**Exercise brief:** Write out again, exactly as they appear, the lines from the start of the data below through the line with "Image resolution: width=1920"; no pictures.
** Information given follows **
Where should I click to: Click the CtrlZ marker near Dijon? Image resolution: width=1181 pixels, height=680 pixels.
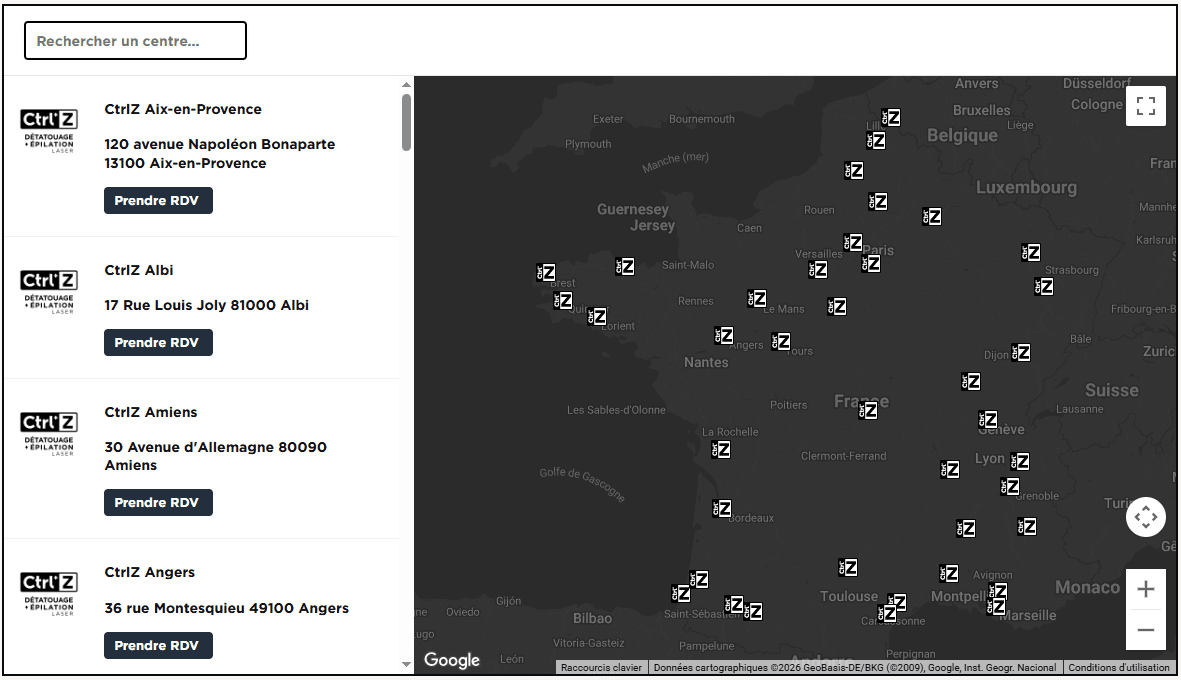(1023, 352)
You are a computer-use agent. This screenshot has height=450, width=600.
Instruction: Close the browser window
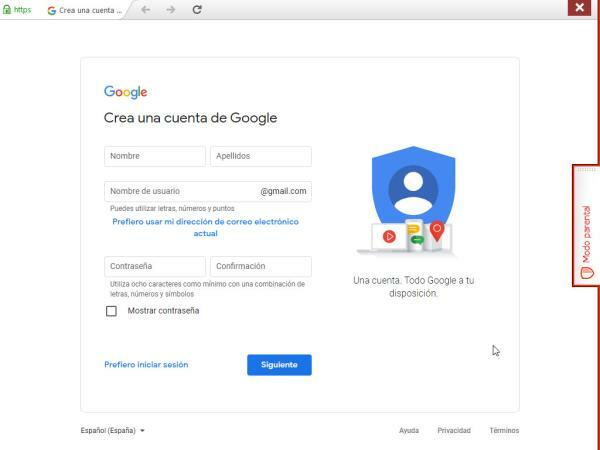[x=578, y=8]
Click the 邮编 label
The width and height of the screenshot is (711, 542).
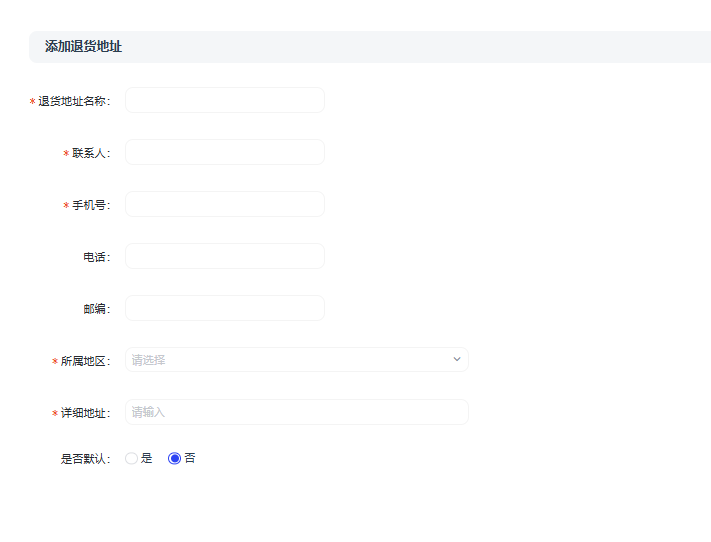[95, 309]
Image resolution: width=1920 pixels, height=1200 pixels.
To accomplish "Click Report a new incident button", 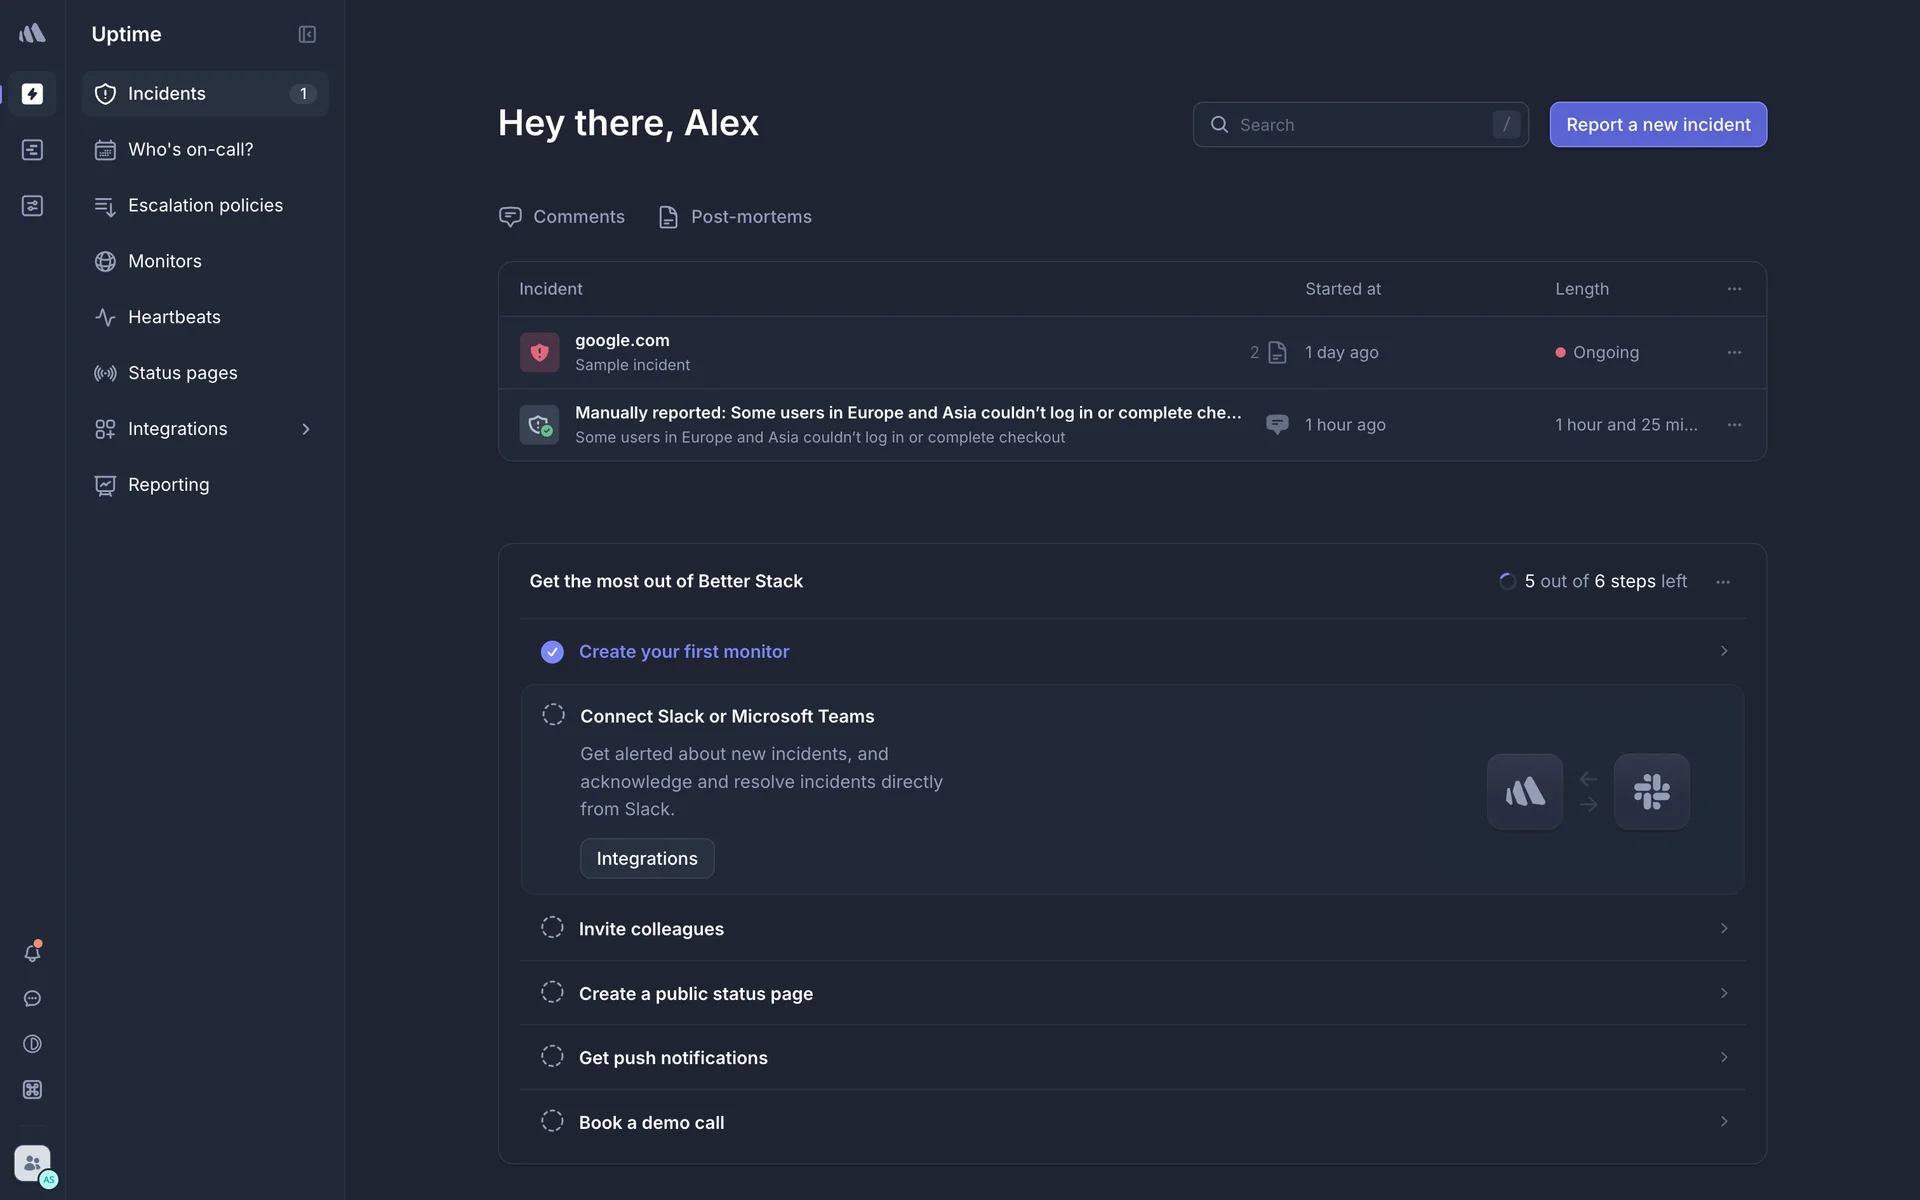I will tap(1658, 125).
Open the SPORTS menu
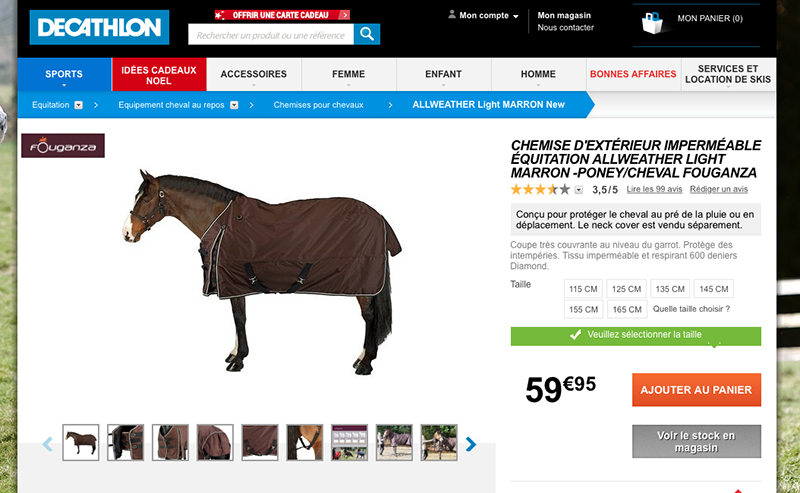This screenshot has width=800, height=493. 64,75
** End of Information given **
**Answer to this problem:**
Where should I click to: Click the CtrlZ marker near Dijon? Image resolution: width=1181 pixels, height=680 pixels.
(1023, 352)
You are a computer-use agent. This screenshot has height=450, width=600.
Instruction: Close the browser window
[x=578, y=8]
Click the 邮编 label
The width and height of the screenshot is (711, 542).
[95, 309]
Image resolution: width=1920 pixels, height=1200 pixels.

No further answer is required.